Obermaier: Fußball ist Ergebnissport – und die geben England leider recht. Schön anzuschauen ist es nicht. Man kann sich nur ausmalen, wie attraktiv England spielen würde, wenn der Trainer sie lassen würde.
Aleksic: Wie sich zeigt, ist die Spielweise der Engländer effizient. Sie haben sich im Verlauf des Turniers stetig gesteigert und stehen deshalb verdient im Finale. Ein gutes Pferd springt eben nicht höher, als es muss.
Wer wird
Europameister?
Ziegler: Europameister wird Spanien, weil sich die individuelle Klasse letztendlich durchsetzen wird. Ergebnis 3:1.

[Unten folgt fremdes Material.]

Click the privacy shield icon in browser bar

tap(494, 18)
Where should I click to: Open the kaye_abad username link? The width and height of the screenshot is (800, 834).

Neumeier: Nach den bisherigen Leistungen Spanien, gelingt England aber eine weitere Leistungssteigerung, dann geht der Pott auf die Insel. Es wird wohl einen besonderen Moment brauchen, um das Finale zu entscheiden. Mein Tipp: 1:0 durch einen Olmo-Treffer.
Obermaier: Favorit Spanien wird sich das nicht nehmen lassen. Dafür wirken sie zu gefestigt. Ich tippe 2:1.
Aleksic: Mein Tipp: England dreht das Spiel nach 0:1-Rückstand und gewinnt 3:1. Die Spanier hatten zwar den vermeintlich schwierigeren Weg ins Endspiel, Southgates Mannschaft hatte aber bis jetzt immer eine Antwort.